▶ **Aufgaben**
(a) Was will man laut dem vorliegenden Text in diesem Zustand letztendlich nur noch bekommen?
(b) Übersetzen Sie den Satz „Da ist dann doch die Medizintechnik mit ihren Implantaten gefragt.“ aus dem vorliegenden Text ins Englische.

━━ Vorliegender Text

Ja gut Ingo, aber wenn dir der Teufel in Gestalt deines Immunsystems schon die Gelenke zerfressen hat und du schmerzgepeinigt durch das Leben humpelst, helfen dir die guten Ratschläge von Seneca und der lieben Hildegard nicht mehr besonders. Da ist dann doch die Medizintechnik mit ihren Implantaten gefragt. Letztendlich willst du in diesem Zustand nur noch ein künstliches Hüft- oder Kniegelenk bekommen, und das schnellstmöglich, um die unerträglichen Schmerzen loszuwerden.

━━━━
━━ Eingabedaten

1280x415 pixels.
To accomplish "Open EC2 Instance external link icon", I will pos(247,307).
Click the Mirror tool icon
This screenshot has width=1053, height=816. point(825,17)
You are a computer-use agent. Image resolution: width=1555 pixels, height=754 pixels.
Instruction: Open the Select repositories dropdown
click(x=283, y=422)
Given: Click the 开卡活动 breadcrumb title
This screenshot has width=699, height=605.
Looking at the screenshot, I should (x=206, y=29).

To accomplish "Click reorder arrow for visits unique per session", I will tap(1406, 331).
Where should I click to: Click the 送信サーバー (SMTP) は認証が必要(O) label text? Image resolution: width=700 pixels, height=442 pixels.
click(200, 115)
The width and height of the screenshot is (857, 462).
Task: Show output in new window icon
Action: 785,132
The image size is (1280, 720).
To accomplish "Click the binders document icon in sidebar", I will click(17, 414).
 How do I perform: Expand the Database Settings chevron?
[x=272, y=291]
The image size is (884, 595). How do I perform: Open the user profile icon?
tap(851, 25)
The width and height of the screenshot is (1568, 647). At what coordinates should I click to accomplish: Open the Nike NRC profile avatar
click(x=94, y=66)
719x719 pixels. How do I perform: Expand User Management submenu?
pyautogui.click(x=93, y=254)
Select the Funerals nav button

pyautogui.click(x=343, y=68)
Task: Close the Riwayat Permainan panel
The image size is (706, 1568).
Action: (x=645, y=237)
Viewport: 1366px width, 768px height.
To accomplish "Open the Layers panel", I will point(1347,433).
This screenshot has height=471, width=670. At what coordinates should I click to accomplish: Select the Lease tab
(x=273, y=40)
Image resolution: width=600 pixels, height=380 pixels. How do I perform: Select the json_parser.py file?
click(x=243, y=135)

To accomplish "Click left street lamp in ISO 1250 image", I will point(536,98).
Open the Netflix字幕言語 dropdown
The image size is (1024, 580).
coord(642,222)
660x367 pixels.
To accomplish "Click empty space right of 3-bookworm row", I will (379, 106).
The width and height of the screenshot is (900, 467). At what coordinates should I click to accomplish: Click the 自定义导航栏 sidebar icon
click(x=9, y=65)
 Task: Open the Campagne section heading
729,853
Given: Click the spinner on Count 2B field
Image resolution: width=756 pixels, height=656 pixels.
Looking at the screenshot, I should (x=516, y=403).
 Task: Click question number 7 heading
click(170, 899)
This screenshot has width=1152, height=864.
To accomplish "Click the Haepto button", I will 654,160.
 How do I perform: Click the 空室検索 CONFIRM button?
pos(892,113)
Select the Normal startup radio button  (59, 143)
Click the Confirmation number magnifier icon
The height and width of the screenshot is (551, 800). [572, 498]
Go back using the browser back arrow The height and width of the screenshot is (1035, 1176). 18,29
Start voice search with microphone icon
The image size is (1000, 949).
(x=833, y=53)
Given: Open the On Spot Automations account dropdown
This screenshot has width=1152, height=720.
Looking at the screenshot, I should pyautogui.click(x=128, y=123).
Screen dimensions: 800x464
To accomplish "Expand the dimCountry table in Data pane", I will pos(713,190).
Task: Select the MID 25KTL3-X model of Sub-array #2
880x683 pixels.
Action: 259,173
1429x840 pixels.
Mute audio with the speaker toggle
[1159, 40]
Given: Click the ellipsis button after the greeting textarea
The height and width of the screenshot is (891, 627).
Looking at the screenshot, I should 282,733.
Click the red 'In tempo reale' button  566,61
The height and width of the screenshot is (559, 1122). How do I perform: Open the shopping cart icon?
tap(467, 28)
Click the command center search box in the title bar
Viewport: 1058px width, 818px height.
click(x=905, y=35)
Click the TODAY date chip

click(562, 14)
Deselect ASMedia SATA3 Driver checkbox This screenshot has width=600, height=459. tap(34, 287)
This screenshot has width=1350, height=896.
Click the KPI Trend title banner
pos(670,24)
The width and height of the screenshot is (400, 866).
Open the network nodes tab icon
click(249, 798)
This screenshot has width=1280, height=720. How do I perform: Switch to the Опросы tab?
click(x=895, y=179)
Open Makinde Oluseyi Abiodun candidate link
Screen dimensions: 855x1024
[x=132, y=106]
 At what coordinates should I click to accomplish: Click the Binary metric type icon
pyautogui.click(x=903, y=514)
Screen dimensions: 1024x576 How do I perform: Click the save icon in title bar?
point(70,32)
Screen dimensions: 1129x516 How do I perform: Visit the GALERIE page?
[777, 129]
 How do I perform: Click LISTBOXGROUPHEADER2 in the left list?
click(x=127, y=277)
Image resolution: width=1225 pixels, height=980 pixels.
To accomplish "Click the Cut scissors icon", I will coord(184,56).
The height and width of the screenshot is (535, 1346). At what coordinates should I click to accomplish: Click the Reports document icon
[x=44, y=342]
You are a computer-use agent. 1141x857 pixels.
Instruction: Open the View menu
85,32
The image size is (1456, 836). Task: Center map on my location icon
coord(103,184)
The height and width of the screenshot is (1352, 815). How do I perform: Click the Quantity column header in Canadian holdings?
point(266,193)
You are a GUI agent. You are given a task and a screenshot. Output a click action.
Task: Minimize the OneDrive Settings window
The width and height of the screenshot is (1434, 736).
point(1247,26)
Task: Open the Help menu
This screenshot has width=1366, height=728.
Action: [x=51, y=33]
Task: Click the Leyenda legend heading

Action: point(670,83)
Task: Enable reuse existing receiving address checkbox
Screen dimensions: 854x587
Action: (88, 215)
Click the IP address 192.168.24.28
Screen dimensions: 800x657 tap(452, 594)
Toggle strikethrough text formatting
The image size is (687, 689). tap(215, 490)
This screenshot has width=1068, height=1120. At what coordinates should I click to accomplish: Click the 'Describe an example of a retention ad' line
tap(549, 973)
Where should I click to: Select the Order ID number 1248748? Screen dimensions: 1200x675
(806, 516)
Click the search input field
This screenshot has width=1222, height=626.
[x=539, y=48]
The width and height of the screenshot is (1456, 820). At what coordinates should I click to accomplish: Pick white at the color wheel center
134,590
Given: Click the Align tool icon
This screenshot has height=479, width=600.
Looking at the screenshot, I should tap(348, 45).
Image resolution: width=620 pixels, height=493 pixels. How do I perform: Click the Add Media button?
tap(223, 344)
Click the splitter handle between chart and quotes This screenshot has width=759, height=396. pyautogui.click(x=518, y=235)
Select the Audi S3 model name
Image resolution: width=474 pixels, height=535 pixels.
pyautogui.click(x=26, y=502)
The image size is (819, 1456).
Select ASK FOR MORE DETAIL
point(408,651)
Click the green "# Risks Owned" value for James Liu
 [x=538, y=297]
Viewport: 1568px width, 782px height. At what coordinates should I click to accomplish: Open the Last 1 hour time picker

━━━━

▶ **Lösungen**
(a) Ein künstliches Hüft- oder Kniegelenk, und zwar schnellstmöglich.

(b) Then it is medical technology with its implants that is called for after all.